**Instructions to follow:** Give again, word for word, every line in the entries below from the line with "This screenshot has width=2529, height=1300." up to and including the line with "Task: Click the eyedropper tool icon", and no other line.

Stored records:
* * * * * * *

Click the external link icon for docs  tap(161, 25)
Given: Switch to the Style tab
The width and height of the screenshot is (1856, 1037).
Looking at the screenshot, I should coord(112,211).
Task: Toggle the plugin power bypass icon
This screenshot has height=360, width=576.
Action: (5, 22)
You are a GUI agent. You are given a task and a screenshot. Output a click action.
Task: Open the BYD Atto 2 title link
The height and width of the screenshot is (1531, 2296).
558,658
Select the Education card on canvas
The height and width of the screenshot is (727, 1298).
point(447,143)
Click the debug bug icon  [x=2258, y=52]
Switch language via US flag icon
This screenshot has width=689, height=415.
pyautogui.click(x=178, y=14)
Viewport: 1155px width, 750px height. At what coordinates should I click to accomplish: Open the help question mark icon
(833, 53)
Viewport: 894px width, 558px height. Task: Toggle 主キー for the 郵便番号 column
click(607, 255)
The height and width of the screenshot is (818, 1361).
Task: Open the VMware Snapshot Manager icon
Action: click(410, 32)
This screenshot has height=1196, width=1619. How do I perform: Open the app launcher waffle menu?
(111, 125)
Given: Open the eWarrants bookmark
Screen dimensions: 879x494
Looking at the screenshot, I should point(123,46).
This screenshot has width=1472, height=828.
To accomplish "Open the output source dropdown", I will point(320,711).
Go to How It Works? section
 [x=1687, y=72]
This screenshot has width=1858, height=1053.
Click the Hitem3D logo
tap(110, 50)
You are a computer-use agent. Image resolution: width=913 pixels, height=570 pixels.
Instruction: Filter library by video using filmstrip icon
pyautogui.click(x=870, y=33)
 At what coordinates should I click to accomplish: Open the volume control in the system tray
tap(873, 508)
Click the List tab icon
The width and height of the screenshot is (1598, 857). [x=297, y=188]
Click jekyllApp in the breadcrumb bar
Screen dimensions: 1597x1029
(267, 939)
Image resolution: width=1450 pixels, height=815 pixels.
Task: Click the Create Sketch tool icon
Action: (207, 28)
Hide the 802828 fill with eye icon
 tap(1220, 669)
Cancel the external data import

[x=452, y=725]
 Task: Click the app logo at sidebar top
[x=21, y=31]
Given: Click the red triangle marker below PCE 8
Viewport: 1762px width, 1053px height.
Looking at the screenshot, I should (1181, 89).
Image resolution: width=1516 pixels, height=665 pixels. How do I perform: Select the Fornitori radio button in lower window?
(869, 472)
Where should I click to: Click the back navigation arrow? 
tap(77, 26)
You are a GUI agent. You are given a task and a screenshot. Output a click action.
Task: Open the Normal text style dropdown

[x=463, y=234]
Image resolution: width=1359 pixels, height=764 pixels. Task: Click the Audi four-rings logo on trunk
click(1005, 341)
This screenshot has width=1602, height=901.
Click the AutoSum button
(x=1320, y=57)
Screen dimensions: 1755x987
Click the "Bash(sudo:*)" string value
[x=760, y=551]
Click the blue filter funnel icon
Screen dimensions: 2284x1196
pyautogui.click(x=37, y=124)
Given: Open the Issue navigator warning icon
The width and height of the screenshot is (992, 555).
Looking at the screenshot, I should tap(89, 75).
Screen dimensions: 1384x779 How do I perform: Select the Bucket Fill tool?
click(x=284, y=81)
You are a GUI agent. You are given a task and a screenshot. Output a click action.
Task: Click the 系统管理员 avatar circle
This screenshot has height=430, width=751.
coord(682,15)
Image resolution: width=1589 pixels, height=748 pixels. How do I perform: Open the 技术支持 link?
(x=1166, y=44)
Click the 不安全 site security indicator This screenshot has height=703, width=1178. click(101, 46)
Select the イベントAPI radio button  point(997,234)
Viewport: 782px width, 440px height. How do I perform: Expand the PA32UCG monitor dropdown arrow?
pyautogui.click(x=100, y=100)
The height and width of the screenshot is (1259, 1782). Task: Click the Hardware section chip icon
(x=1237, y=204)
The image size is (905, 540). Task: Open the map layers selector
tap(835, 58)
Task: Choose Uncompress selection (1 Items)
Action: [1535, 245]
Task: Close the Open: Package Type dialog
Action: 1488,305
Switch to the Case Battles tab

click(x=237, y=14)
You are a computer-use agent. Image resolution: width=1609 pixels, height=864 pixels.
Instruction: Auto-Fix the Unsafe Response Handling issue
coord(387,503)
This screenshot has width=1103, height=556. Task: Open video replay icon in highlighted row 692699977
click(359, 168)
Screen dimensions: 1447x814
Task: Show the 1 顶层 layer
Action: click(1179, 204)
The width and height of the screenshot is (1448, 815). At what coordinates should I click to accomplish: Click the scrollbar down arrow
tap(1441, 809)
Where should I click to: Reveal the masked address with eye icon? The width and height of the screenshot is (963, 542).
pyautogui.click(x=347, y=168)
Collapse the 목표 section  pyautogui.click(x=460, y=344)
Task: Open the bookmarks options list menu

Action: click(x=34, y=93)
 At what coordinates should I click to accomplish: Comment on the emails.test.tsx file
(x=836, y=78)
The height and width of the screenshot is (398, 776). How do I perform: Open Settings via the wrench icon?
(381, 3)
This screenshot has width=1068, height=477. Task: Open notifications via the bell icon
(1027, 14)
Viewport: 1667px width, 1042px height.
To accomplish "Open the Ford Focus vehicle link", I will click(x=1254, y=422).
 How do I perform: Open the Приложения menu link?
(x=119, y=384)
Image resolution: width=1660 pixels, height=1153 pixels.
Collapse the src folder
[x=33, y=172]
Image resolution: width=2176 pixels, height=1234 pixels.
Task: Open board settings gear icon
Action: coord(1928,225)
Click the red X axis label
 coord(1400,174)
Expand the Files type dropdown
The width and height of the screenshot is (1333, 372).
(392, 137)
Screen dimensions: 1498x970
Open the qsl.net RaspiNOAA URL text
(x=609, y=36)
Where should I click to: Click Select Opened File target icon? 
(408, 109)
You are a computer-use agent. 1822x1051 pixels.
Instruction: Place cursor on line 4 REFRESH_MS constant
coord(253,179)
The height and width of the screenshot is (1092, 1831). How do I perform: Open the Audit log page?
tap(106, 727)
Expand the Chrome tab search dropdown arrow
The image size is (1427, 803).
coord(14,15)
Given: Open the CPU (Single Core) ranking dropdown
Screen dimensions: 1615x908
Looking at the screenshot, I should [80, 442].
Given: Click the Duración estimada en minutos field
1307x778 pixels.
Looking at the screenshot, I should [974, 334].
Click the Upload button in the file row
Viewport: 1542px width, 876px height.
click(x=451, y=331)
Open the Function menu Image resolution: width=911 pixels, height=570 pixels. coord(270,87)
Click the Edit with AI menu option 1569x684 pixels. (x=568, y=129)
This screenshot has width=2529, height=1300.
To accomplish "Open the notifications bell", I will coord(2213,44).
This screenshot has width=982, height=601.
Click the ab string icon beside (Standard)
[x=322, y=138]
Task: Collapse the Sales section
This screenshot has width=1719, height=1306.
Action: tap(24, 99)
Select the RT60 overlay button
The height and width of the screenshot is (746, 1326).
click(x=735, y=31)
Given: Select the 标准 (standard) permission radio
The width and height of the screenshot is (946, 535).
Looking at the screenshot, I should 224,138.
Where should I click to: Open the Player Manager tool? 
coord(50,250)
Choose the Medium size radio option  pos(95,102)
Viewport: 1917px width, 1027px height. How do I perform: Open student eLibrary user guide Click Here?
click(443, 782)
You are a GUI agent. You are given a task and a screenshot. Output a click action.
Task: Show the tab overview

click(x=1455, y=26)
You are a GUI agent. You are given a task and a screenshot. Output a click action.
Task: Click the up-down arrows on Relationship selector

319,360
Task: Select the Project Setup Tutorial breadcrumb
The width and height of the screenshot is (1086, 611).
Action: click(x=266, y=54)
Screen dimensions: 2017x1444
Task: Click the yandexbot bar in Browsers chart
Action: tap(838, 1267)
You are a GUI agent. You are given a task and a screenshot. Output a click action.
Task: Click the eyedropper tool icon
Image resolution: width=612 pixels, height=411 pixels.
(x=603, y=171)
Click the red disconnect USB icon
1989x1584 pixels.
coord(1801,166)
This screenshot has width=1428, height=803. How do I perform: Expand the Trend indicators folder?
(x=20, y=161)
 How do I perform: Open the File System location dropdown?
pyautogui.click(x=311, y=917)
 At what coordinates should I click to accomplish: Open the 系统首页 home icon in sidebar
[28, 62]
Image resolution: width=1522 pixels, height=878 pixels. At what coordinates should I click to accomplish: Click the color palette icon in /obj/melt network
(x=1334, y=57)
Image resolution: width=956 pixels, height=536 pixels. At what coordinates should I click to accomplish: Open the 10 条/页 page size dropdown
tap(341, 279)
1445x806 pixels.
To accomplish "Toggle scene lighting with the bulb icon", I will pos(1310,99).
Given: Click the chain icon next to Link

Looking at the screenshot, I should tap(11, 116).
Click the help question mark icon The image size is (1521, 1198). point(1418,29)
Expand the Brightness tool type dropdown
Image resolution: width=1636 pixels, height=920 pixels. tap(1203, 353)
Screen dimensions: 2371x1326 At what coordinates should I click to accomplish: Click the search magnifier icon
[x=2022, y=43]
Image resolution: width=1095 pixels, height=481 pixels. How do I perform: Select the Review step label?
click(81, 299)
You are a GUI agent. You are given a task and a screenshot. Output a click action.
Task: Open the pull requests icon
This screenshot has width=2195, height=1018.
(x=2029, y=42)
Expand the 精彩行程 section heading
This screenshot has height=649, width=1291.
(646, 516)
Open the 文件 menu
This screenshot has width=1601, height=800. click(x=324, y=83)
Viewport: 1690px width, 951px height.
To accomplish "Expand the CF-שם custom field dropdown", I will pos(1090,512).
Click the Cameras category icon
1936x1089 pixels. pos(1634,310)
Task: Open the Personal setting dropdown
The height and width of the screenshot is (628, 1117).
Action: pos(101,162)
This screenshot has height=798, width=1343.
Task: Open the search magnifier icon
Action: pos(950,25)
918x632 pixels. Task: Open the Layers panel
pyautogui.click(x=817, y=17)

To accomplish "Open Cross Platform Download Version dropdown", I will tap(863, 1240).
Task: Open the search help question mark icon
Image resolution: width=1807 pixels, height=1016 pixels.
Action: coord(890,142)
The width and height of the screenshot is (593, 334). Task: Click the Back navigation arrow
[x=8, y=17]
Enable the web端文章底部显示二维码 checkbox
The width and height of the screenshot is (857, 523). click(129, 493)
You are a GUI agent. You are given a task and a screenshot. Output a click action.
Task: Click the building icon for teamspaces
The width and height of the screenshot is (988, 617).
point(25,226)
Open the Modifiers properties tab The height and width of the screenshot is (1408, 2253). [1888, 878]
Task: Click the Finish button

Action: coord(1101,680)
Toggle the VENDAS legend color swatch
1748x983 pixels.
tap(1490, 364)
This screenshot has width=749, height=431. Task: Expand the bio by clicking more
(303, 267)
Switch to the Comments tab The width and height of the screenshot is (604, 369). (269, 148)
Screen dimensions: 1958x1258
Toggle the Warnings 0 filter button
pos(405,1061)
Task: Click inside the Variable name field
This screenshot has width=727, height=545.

* * * * * * *

**Output of the task:**
This screenshot has width=2529, height=1300.
To accomplish "Open the notifications bell", I will coord(2213,44).
This screenshot has width=982, height=601.
Click the ab string icon beside (Standard)
[x=322, y=138]
Task: Collapse the Sales section
This screenshot has width=1719, height=1306.
Action: tap(24, 99)
Select the RT60 overlay button
The height and width of the screenshot is (746, 1326).
click(x=735, y=31)
Given: Select the 标准 (standard) permission radio
The width and height of the screenshot is (946, 535).
Looking at the screenshot, I should 224,138.
Where should I click to: Open the Player Manager tool? 
coord(50,250)
Choose the Medium size radio option  pos(95,102)
Viewport: 1917px width, 1027px height. How do I perform: Open student eLibrary user guide Click Here?
click(443, 782)
You are a GUI agent. You are given a task and a screenshot. Output a click action.
Task: Show the tab overview

click(x=1455, y=26)
You are a GUI agent. You are given a task and a screenshot. Output a click action.
Task: Click the up-down arrows on Relationship selector

319,360
Task: Select the Project Setup Tutorial breadcrumb
The width and height of the screenshot is (1086, 611).
Action: click(x=266, y=54)
Screen dimensions: 2017x1444
Task: Click the yandexbot bar in Browsers chart
Action: tap(838, 1267)
You are a GUI agent. You are given a task and a screenshot. Output a click action.
Task: Click the eyedropper tool icon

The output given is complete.